_What you should do_. Make an exact copy of every entry.

_Stored data_.
__________
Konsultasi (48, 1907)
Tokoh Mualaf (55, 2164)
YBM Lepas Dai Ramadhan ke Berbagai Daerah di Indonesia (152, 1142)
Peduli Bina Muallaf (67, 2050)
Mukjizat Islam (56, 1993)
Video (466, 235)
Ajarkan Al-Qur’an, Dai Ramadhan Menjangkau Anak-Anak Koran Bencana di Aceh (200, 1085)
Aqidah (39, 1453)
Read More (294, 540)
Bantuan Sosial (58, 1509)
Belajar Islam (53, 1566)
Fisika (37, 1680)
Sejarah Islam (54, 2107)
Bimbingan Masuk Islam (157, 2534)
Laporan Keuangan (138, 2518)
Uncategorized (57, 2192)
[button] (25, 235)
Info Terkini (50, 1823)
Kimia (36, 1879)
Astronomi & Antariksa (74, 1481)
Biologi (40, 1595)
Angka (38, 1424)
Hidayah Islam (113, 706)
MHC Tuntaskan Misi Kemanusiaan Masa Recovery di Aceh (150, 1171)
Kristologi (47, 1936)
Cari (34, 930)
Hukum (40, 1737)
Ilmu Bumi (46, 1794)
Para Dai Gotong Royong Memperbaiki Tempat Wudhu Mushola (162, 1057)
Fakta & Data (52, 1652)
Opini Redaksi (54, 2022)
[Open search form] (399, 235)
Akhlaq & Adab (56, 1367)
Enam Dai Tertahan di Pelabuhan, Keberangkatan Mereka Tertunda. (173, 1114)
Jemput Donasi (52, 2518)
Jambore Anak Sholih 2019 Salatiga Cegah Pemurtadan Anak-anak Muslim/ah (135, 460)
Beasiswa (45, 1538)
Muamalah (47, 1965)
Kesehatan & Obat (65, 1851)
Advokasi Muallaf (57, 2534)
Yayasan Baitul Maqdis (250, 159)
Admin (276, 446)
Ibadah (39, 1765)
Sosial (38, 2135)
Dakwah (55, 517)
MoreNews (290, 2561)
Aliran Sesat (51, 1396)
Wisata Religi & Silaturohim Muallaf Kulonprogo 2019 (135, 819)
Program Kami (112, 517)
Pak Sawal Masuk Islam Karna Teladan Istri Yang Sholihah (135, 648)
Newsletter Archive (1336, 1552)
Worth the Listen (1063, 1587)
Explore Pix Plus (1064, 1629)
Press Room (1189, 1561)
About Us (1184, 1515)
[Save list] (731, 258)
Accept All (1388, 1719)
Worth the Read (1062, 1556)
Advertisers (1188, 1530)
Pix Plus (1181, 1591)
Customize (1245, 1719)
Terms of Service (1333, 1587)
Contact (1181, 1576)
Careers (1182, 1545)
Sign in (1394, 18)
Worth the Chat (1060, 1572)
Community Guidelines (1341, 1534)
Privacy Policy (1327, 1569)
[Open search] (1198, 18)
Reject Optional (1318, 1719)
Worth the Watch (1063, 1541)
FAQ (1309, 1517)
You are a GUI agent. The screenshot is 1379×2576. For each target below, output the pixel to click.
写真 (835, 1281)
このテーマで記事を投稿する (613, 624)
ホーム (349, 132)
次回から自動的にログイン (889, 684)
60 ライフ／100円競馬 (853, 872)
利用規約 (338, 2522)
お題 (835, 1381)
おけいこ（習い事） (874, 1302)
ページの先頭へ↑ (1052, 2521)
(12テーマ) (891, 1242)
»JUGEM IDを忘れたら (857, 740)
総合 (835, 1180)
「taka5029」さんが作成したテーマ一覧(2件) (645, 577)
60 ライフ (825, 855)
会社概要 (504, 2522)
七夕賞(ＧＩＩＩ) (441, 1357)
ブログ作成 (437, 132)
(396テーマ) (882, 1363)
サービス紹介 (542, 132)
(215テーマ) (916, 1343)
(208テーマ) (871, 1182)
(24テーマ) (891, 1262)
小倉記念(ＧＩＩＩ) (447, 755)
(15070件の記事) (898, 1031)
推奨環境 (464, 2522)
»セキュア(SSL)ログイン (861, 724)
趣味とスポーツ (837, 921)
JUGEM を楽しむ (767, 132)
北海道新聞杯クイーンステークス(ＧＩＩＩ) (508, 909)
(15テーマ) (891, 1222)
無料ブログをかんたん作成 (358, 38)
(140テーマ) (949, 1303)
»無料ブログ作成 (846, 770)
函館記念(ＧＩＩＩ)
__________
_Solution for this problem_.
Konsultasi (48, 1907)
Tokoh Mualaf (55, 2164)
YBM Lepas Dai Ramadhan ke Berbagai Daerah di Indonesia (152, 1142)
Peduli Bina Muallaf (67, 2050)
Mukjizat Islam (56, 1993)
Video (466, 235)
Ajarkan Al-Qur’an, Dai Ramadhan Menjangkau Anak-Anak Koran Bencana di Aceh (200, 1085)
Aqidah (39, 1453)
Read More (294, 540)
Bantuan Sosial (58, 1509)
Belajar Islam (53, 1566)
Fisika (37, 1680)
Sejarah Islam (54, 2107)
Bimbingan Masuk Islam (157, 2534)
Laporan Keuangan (138, 2518)
Uncategorized (57, 2192)
[button] (25, 235)
Info Terkini (50, 1823)
Kimia (36, 1879)
Astronomi & Antariksa (74, 1481)
Biologi (40, 1595)
Angka (38, 1424)
Hidayah Islam (113, 706)
MHC Tuntaskan Misi Kemanusiaan Masa Recovery di Aceh (150, 1171)
Kristologi (47, 1936)
Cari (34, 930)
Hukum (40, 1737)
Ilmu Bumi (46, 1794)
Para Dai Gotong Royong Memperbaiki Tempat Wudhu Mushola (162, 1057)
Fakta & Data (52, 1652)
Opini Redaksi (54, 2022)
[Open search form] (399, 235)
Akhlaq & Adab (56, 1367)
Enam Dai Tertahan di Pelabuhan, Keberangkatan Mereka Tertunda. (173, 1114)
Jemput Donasi (52, 2518)
Jambore Anak Sholih 2019 Salatiga Cegah Pemurtadan Anak-anak Muslim/ah (135, 460)
Beasiswa (45, 1538)
Muamalah (47, 1965)
Kesehatan & Obat (65, 1851)
Advokasi Muallaf (57, 2534)
Yayasan Baitul Maqdis (250, 159)
Admin (276, 446)
Ibadah (39, 1765)
Sosial (38, 2135)
Dakwah (55, 517)
MoreNews (290, 2561)
Aliran Sesat (51, 1396)
Wisata Religi & Silaturohim Muallaf Kulonprogo 2019 (135, 819)
Program Kami (112, 517)
Pak Sawal Masuk Islam Karna Teladan Istri Yang Sholihah (135, 648)
Newsletter Archive (1336, 1552)
Worth the Listen (1063, 1587)
Explore Pix Plus (1064, 1629)
Press Room (1189, 1561)
About Us (1184, 1515)
[Save list] (731, 258)
Accept All (1388, 1719)
Worth the Read (1062, 1556)
Advertisers (1188, 1530)
Pix Plus (1181, 1591)
Customize (1245, 1719)
Terms of Service (1333, 1587)
Contact (1181, 1576)
Careers (1182, 1545)
Sign in (1394, 18)
Worth the Chat (1060, 1572)
Community Guidelines (1341, 1534)
Privacy Policy (1327, 1569)
[Open search] (1198, 18)
Reject Optional (1318, 1719)
Worth the Watch (1063, 1541)
FAQ (1309, 1517)
You are a GUI agent. The screenshot is 1379×2576. For each target below, output the pixel to click.
写真 (835, 1281)
このテーマで記事を投稿する (613, 624)
ホーム (349, 132)
次回から自動的にログイン (889, 684)
60 ライフ／100円競馬 (853, 872)
利用規約 (338, 2522)
お題 (835, 1381)
おけいこ（習い事） (874, 1302)
ページの先頭へ↑ (1052, 2521)
(12テーマ) (891, 1242)
»JUGEM IDを忘れたら (857, 740)
総合 (835, 1180)
「taka5029」さんが作成したテーマ一覧(2件) (645, 577)
60 ライフ (825, 855)
会社概要 (504, 2522)
七夕賞(ＧＩＩＩ) (441, 1357)
ブログ作成 (437, 132)
(396テーマ) (882, 1363)
サービス紹介 (542, 132)
(215テーマ) (916, 1343)
(208テーマ) (871, 1182)
(24テーマ) (891, 1262)
小倉記念(ＧＩＩＩ) (447, 755)
(15070件の記事) (898, 1031)
推奨環境 (464, 2522)
»セキュア(SSL)ログイン (861, 724)
趣味とスポーツ (837, 921)
JUGEM を楽しむ (767, 132)
北海道新聞杯クイーンステークス(ＧＩＩＩ) (508, 909)
(15テーマ) (891, 1222)
無料ブログをかんたん作成 (358, 38)
(140テーマ) (949, 1303)
»無料ブログ作成 (846, 770)
函館記念(ＧＩＩＩ)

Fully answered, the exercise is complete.